I tried a $7,600 desk that lets you get horizontal at work

Jan 14, 2020 · 4 min read

Why you should lie down on the job.



It’s prime cold and flu season, which means many of us are at home re-familiarizing ourselves with the workstation known as the sickbed. This has two adjustable positions: seated, with your back propped up and laptop supported by pillows; or horizontal with thighs raised, laptop cutting into your belly. All while you try to knock out at least an email or two before the DayQuil wears off again.

But what if you could work in a more comfortable bed-like position when you’re well enough to be in the office? And what if there were really, really good ergonomic and creative benefits to doing so? That’s the premise of the Signature Altwork Station, a painstakingly-designed, highly-adjustable steel-frame desk made by a company in Sonoma, California that retails for $7,650. Monitor and laptop not included.

I had the chance to try out the Altwork, in its many programmable configurations, at CES in Las Vegas last week. The tl;dr: Think electronic standing desk meets benign dentist’s chair. And while it wasn’t quite as comfortable as any of the Smart Beds and “zero gravity” massage chairs tested by my colleague Rachel Kraus, the Altwork’s full-on 180-degree position did offer a similarly relaxing sensation of weightlessness, magnetic keyboard-and-mouse setup included.

Freed of the distracting discomfort brought on by endless sitting or standing — the restless legs, the never-straight-enough spine — your brain suddenly finds itself more able to get on with the business of putting its best thoughts on the screen. Once you get over the panicky sensation that the monitor is about to drop on your face, that is.

Altwork CEO Che Voigt set up the Signature Altwork in a suite in a Las Vegas casino near the tech conference. This not only let him avoid the high price tag of actually participating in CES show-floor insanity, a practice followed by an increasing number of small tech companies in 2019. It also allowed him to demonstrate the Signature, the latest upgrade to a cheaper $5,500 version released in late 2016, for true cognoscenti — rather than for “a bunch of random kids who just want to pretend like they’re in space,” Voigt said.

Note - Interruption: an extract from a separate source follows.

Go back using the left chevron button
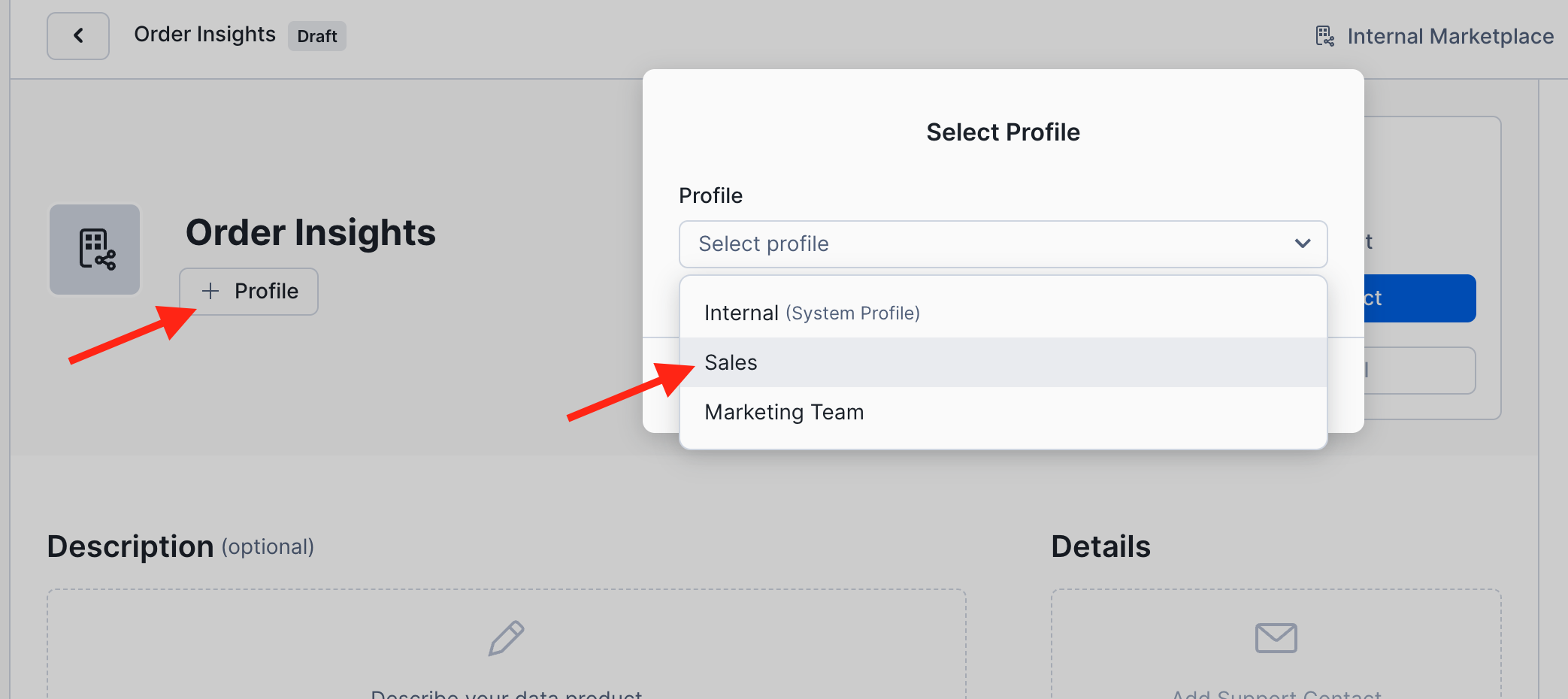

Voigt’s pitch was simple. We’ve designed our workspaces around computers, instead of designing the computers around us. That’s why he started the desk in the position a user would naturally approach it: as a standing desk, swung out from the chair. This seemed its weakest position, however; ss sturdy as the steel structure was overall, the keyboard and mouse tray had rather too much give to it when not over the chair. At least the keyboard and mouse wouldn’t go anywhere, as the Signature offers magnetic attachments for them, so the tray can go perpendicular to the floor with no slipping peripherals.


A few personalized adjustments later — the Signature remembers 4 of your favorite preset positions — and I was in full-on space-nerd mode. (Or the “Focus” position, as Voigt prefers to call it.) The magnetic keyboard and mouse added to that zero-G feel. I typed enough to know what this would translate to in the long run: hours of productivity in comfort so complete it almost seems illegal.

Indeed, Voigt’s main rival isn’t necessarily other high-tech desks — of which there are more than a few — but rather capitalism’s punishing pal, the Protestant work ethic. It just doesn’t look right. We don’t trust it. Workers have spent decades, if not centuries, believing that the measure of success is how much their butts or backs ache. If you ain’t hurting, we think, you ain’t working.

At a magazine where I worked as an editor, I once brought a recliner into my office because I knew I wrote better and faster in such a chair. But the scoffing from colleagues wouldn’t let up, and I soon returned to hunching my spine over a regular desk. That same laughter would likely follow anyone who purchased the Altwork for their office, unless that person happened to be in the C-suite.

Which, given the hefty price tag, seems to be very much the target audience here. Most of the glowing testimonials on Altwork’s site are from business leaders and entrepreneurs. Voigt told me he knew for a fact that some were not mentioning their medical spine conditions as reasons to get the desk in their testimonials: that work ethic at work again.

As for the rest of us working stiffs, the closest we’ll get to the Altwork’s feeling of weightlessness is the free sickbed workstation, like the one I set up after contracting my usual post-CES bug. Enjoy the weightlessness while cold and flu season lasts.